So also sieht der Tod aus, dachte Moronthor.
Der Tod trat auf in der Gestalt eines Druiden vom Silbermond.
Er war weißhaarig und uralt. Er trug eine dunkle Kutte, deren
Kapuze er jetzt zurückgeschlagen hatte. Aus kalten Mordaugen sah er
Moronthor und seine Gefährtin Nicandra Darrell an, die reglos vor
ihm lag. Hellwach, aber durch Magie an jeder Bewegung gehindert.
Sie waren nicht in der Lage, sich zur Wehr zu setzen.
Sie waren dem Tod in die Falle gegangen. Und jetzt war er
gekommen, um zu ernten.
Sie hatten ihn gesucht, um ihn zu besiegen, und nun waren sie
verloren.
Der Tod hatte auch einen Namen.
Coron
– der MÄCHTIGE!
***
Unmißverständlich hatte Coron seinen beiden Gefangenen klar
gemacht, daß niemand ihn daran hindern konnte, sie zu töten oder
Schlimmeres mit ihnen anzustellen. Hilfe hatten sie nicht zu
erwarten. Das Alchimisten-Labor, in dem sie sich befanden, war vom
Rest der Burg abgeschottet worden. Selbst die mißtrauische
Wächter-Druidin Giana hatte keine Möglichkeit, einzugreifen.

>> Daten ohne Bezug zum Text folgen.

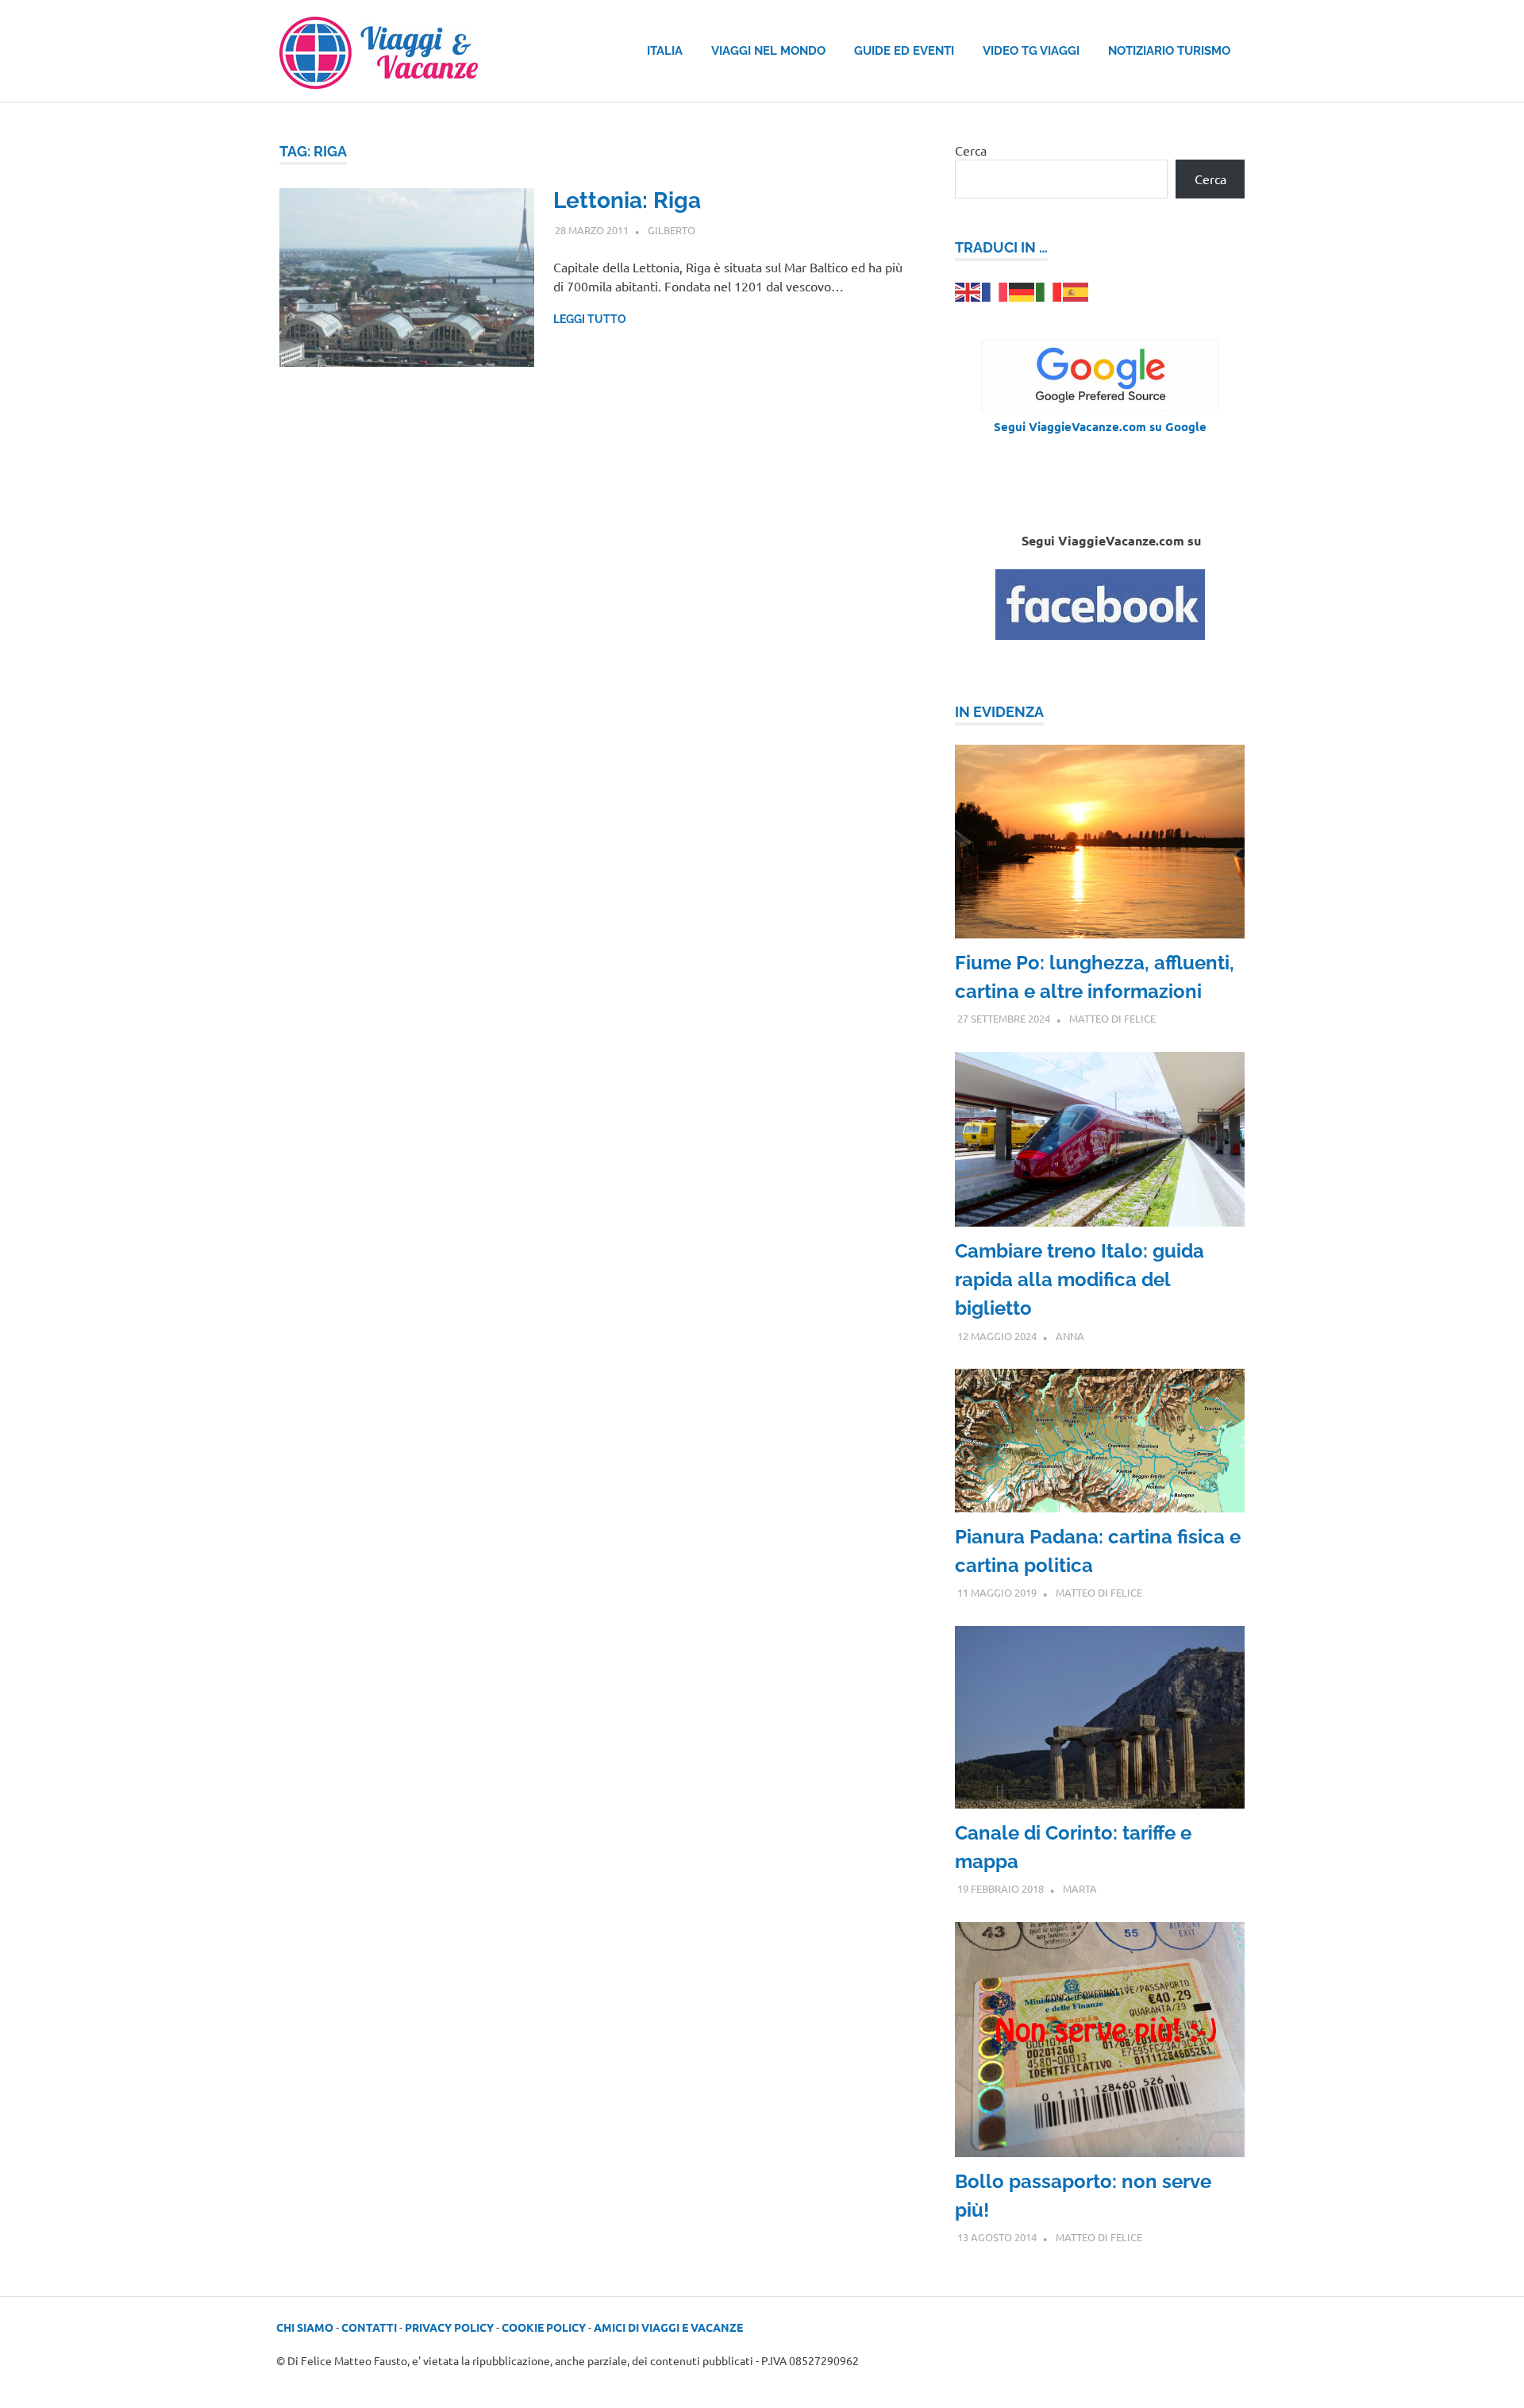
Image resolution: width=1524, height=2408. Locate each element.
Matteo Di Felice (1112, 1018)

Das Amulett funktionierte nicht.
Der Arrayhd-Kristall lag unerreichbar weit in einer Ecke des
Labors.
Die Zeit-Ringe mußten bewegt werden – abgesehen davon, daß
Coron kaum zulassen würde, daß Moronthor Merlins Machtspruch von
Anfang bis Ende aufsagte, um mittels eines der Ringe entweder in
Vergangenheit oder Zukunft zu fliehen.
»Wenn ihr mir wahrheitsgemäß berichtet, aus welcher Zeitepoche
ihr kommt und aus welchem Grund ihr hier aufgetaucht seid, werde
ich euch nur töten«, hatte Coron erklärt. »Solltet ihr euch
verstockt zeigen, habe ich verschiedene Möglichkeiten, euch zu
transformieren.«
Das bedeutete, daß er ihnen eine andere Gestalt oder andere
Wesenzüge anhexen würde – oder beides. Er hatte angedeutet,
Moronthor in ein Reptil verwandeln zu wollen und auch dessen
Aussehen bekannt gegeben.
Ein etwa pferdegroßer Drache von erheblicher Aggressivität!

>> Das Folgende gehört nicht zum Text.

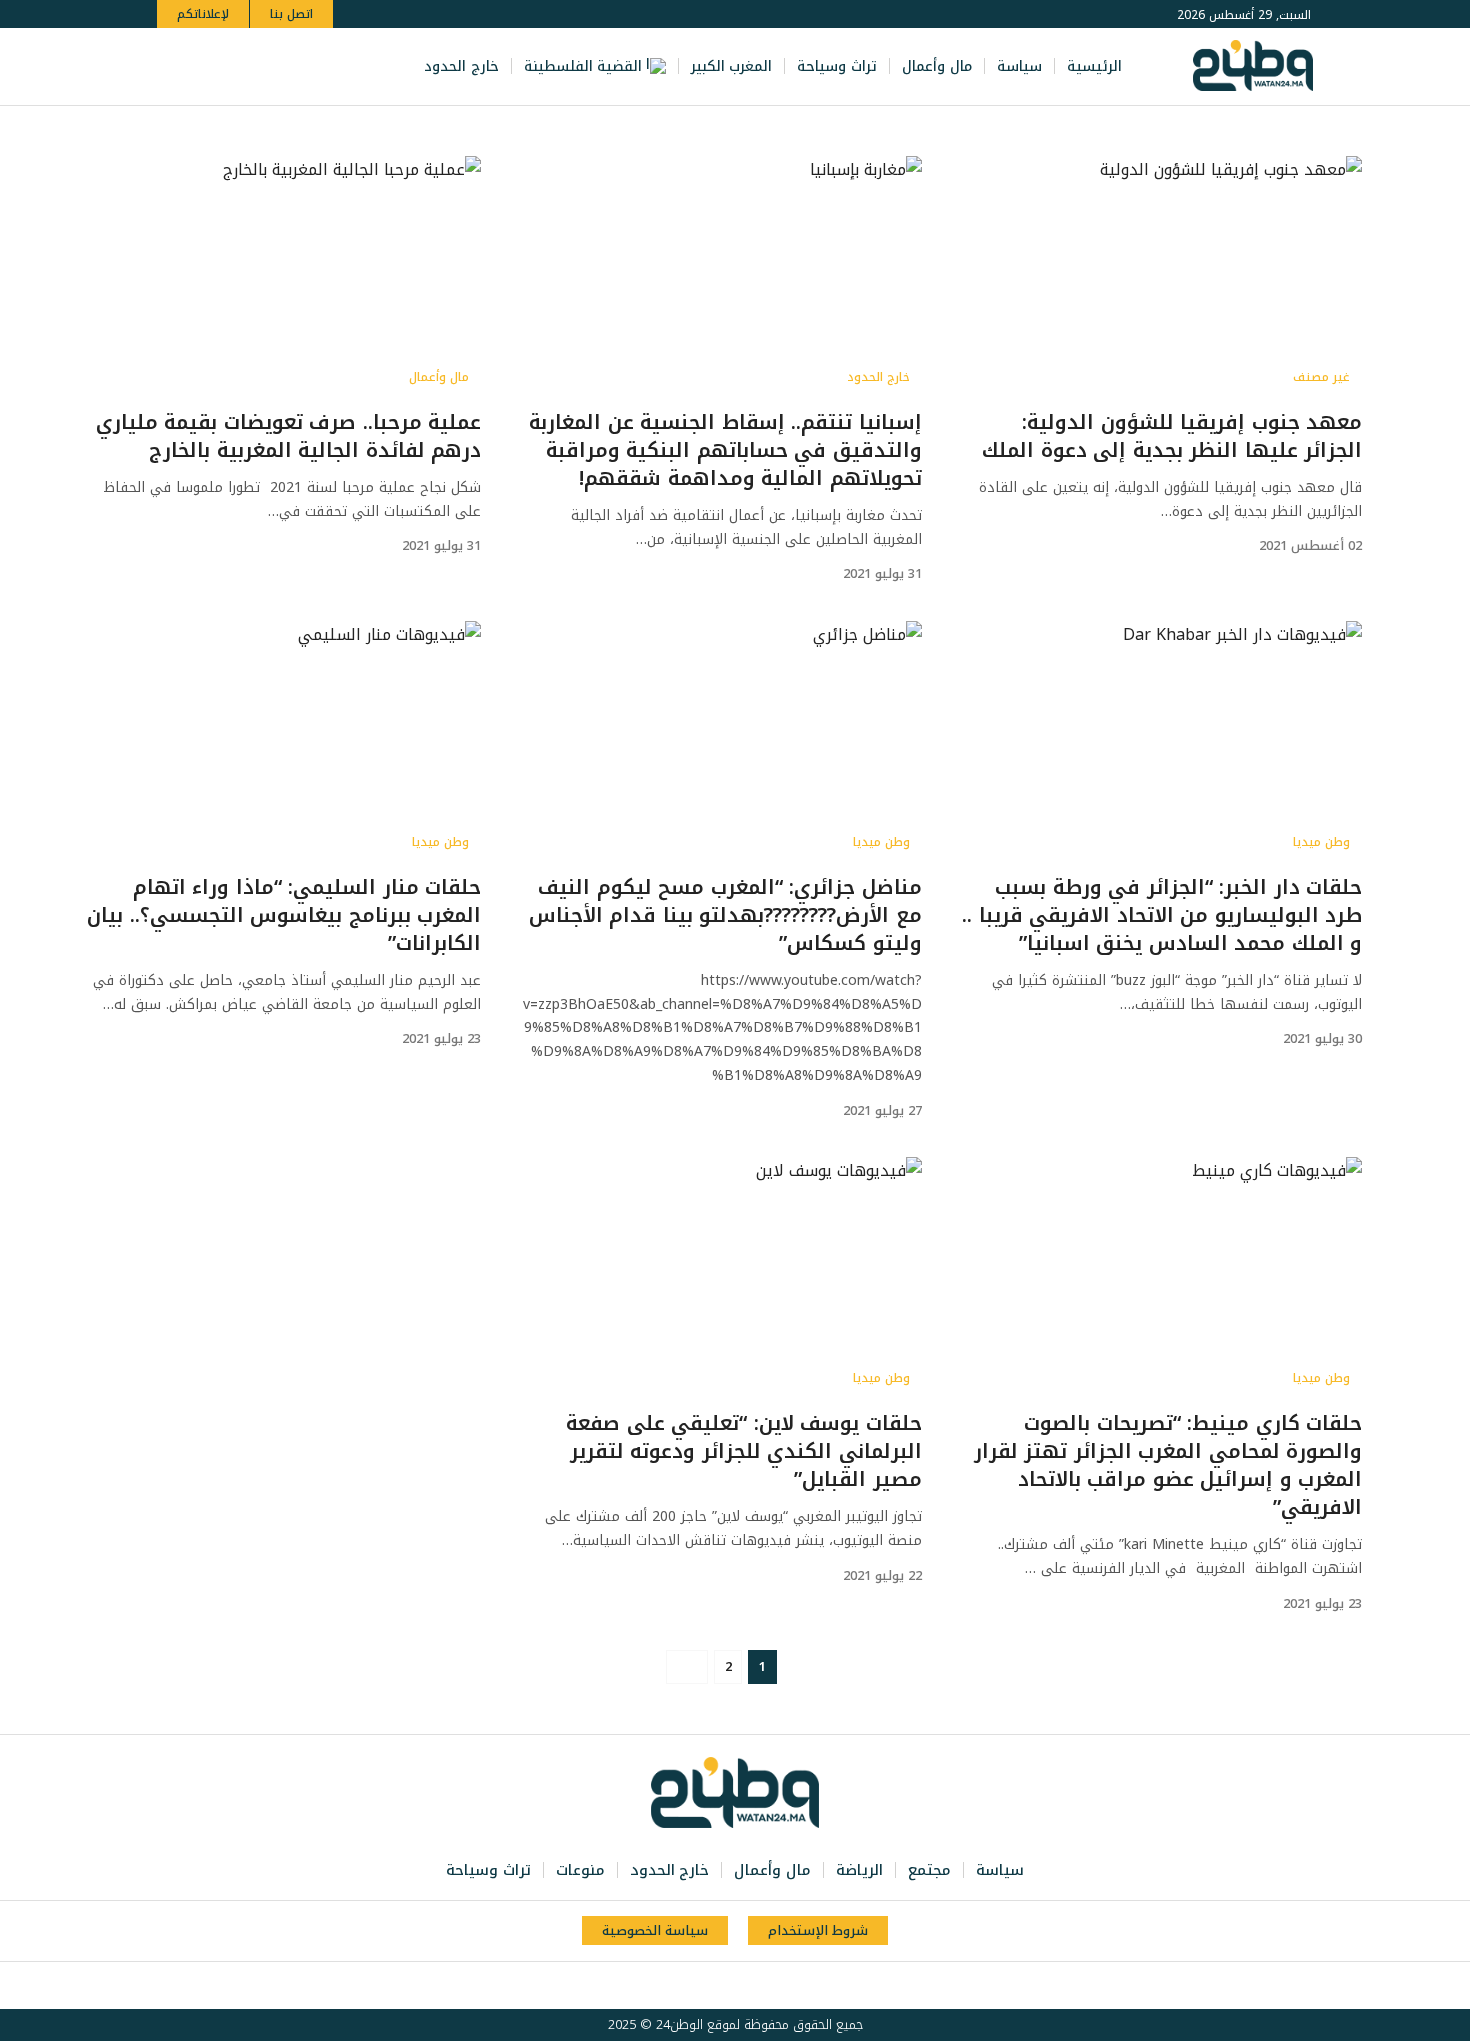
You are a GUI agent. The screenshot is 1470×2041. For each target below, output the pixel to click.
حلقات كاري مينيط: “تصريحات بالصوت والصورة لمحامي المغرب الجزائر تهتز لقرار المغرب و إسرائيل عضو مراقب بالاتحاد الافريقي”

Und in eben dieser Gestalt war der MÄCHTIGE Coron selbst schon
auffällig geworden, so daß die Druiden mit ziemlicher Sicherheit
eine gewaltige Treibjagd beginnen würden. Nur besaß der MÄCHTIGE
jederzeit die Möglichkeit, sich zurückzuverwandeln. Einmal
transformiert, würden Moronthor und Nicandra diese Chance nicht
haben.
»Warum sollen wir ihn schlau machen, wenn er uns ja ohnehin
umbringt?« fragte Nicandra Darrell mit mühsam erzwungener Ruhe.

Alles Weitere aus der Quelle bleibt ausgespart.